Foremost, the books we review are those we select to read, like, and feel our global readers deserve to know about and that we hope they, their family, friends and students will enjoy.


The plot

Sitting in the Butter sisters’ one-time storeroom, now turned bedsit and office, waiting for the phone to ring, is bringing home the awkward truth to Hettie that a detective agency with nothing to detect wasn’t a good business model. Just as she was wondering where her assistant and co-sharer of the bedsit, Tilly, was, there was a strange sound. Hettie suddenly realises it’s the telephone. More importantly, it’s their first case. Marcia Woolcoat, matron and proprietor of the Furcross Home for Slightly Older Cats, has a job for them. A case of missing cats, dead cats that are now missing, stolen from their graves on the grounds of Furcross! Body snatching is alive and well, pardon the pun, in the town.

Taking the case, Hettie sets about getting evidence. Onetime TV celebrity gardener and novel writer Digger Patch, now down on his luck and very grumpy, attended to the grave duties. Nurse Mogadon arranged and completed the Dignicat final acts for the cats, and Aurelia Claws did the makeup and nail varnish for the deceased. The cook for the home is Marley Toke, a black cat from Jamaica who buoys the residents’ spirits with her excellent Jamaican cooking—most of which has potent catnip in it!

It all seems rather strange, but a case, and more importantly, an advance of their fee, is what matters. By discovering who took the bodies, where they are, and the goods they were buried with, they will earn their daily fee and a small bonus.

But, before they can get started and get into too much planning, three bodies will turn up behind the Malkin and Sprinkles department store. Fearing the loss of her fee, which would help fund their food shopping and mean they can get a new TV, Hettie and old pal and Hettie’s ex-roadie, Poppa, race to the store to collect the bodies. What they discover when they do is that the cats are missing a lot of fur. In fact, the only fur left is on their faces.

As Tilly points out, the case isn’t really solved. So Hettie and Tilly start digging around, metaphorically speaking, and visit Furcross. Whilst there, they find Nurse Mogadon dead with a note saying she has taken the easy way out and is sorry for letting the awful things happen to the three former residents.
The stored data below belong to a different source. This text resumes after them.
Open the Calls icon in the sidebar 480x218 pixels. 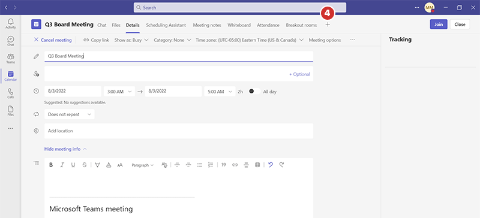(11, 93)
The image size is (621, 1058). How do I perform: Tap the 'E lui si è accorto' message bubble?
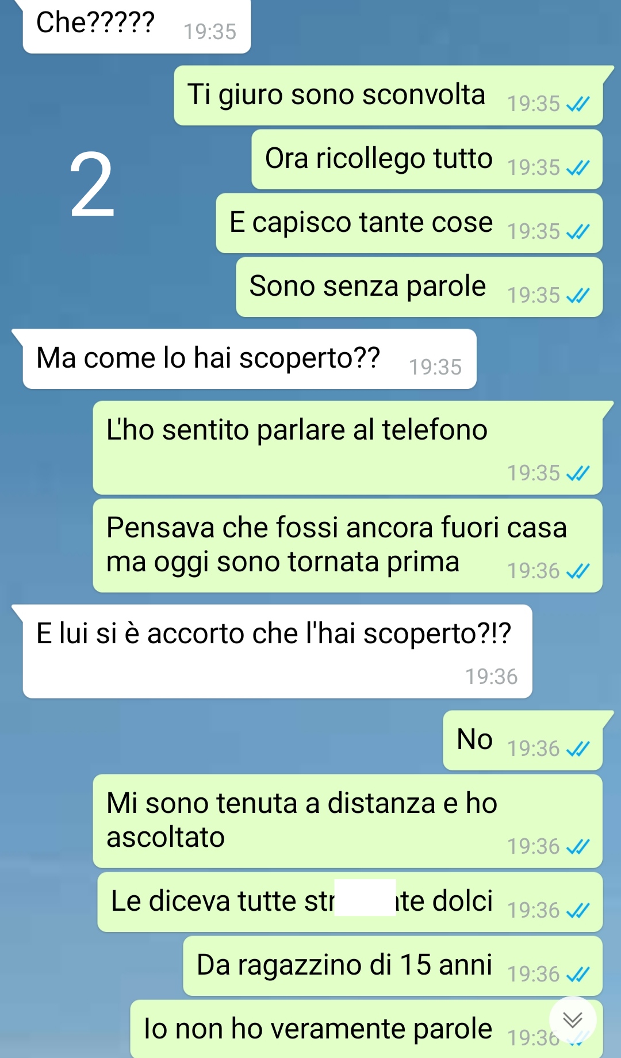click(x=277, y=651)
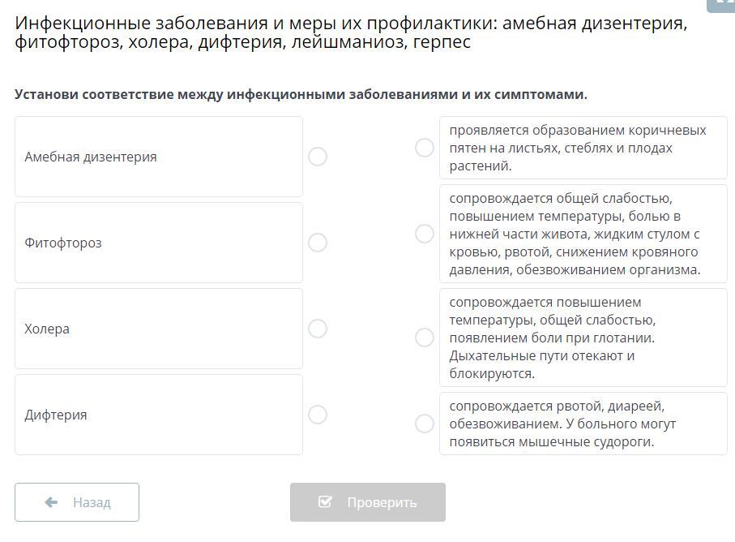Click the Холера card
735x542 pixels.
tap(159, 329)

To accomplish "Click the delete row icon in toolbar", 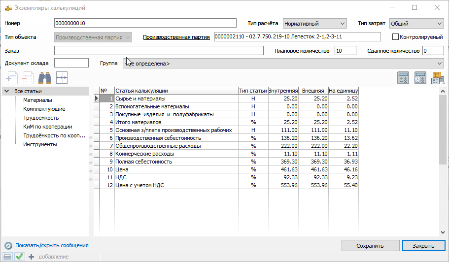I will [x=28, y=78].
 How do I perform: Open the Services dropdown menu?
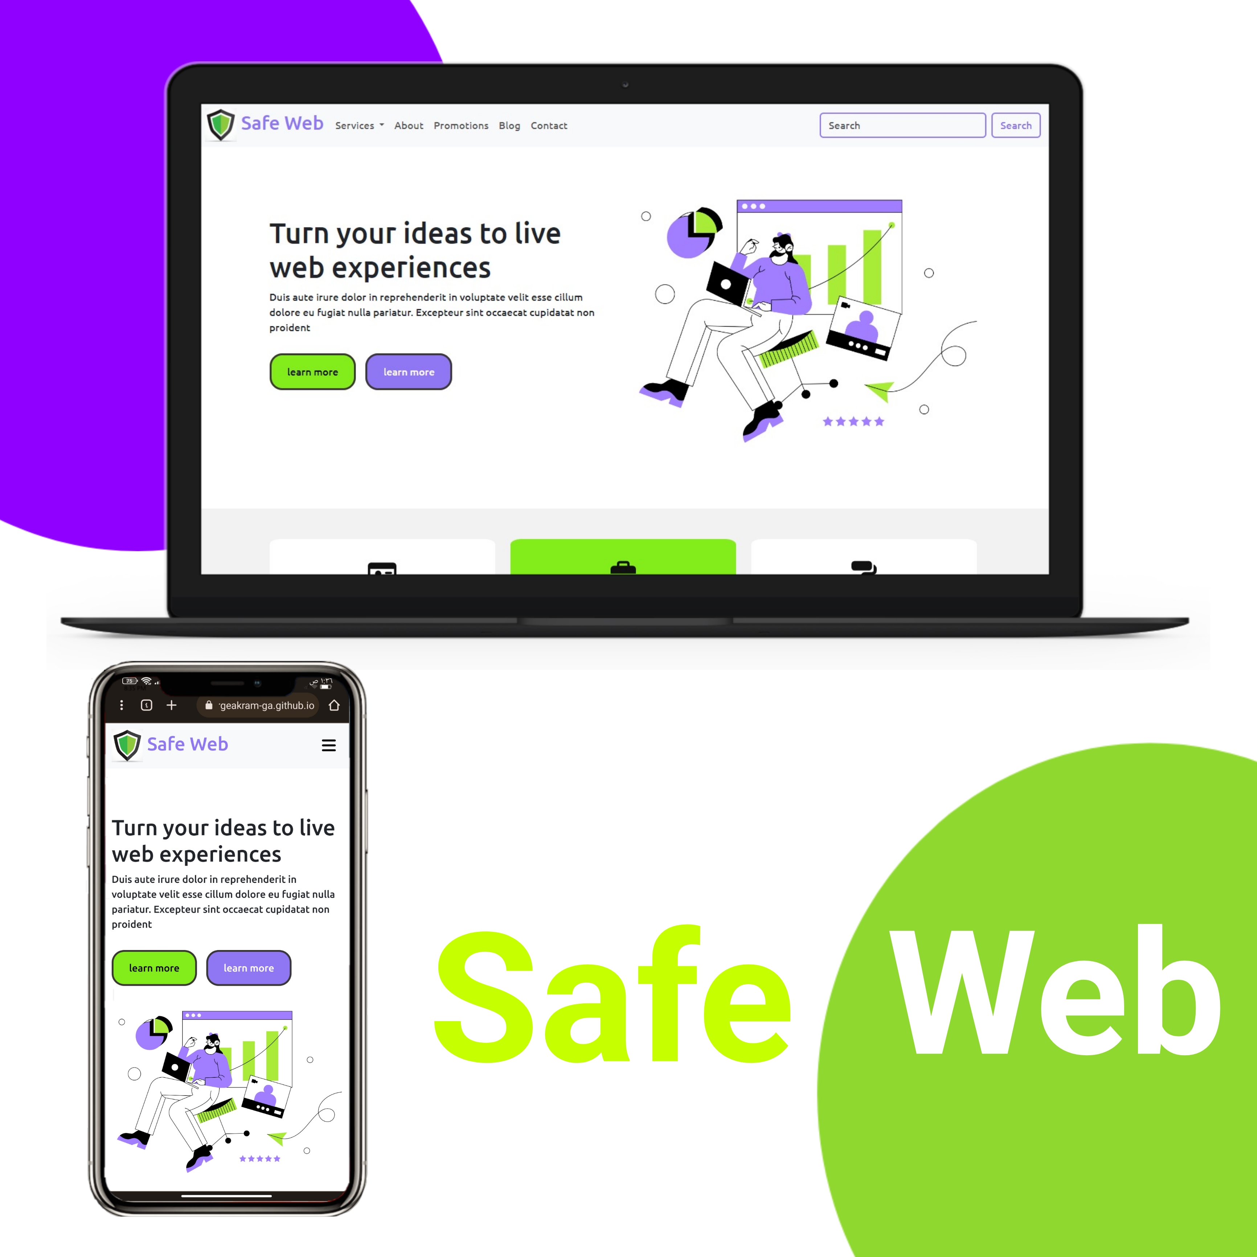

Now, things aren’t quite as solved or as easy as they first may seem. This is by far not the end of the case. In fact, it only picks up speed from here on in. Who stole the cats, their fur, and paid Nurse Mogadon to abet them? More importantly, and part of the fun of the plot, what will Beryl and Betty Butter’s pie-of-the-day be, and will there be any left come the end of the case! Oh, and if you are wondering about the TV, well, that plays an important part, too.

I’d dearly love to tell you more, but I am teetering on the brink of revealing too much. Suffice it to say, the goings-on at Furcross have not ended. There is still an awful lot of investigating, chewing over facts, pies, and a few well-earned pipes of catnip tobacco being smoked.



 

What did we think?

With the plaudits from the likes of P D James and all-round praise from readers, Mrs H and I will do our best to give our own enthusiastic yet balanced review.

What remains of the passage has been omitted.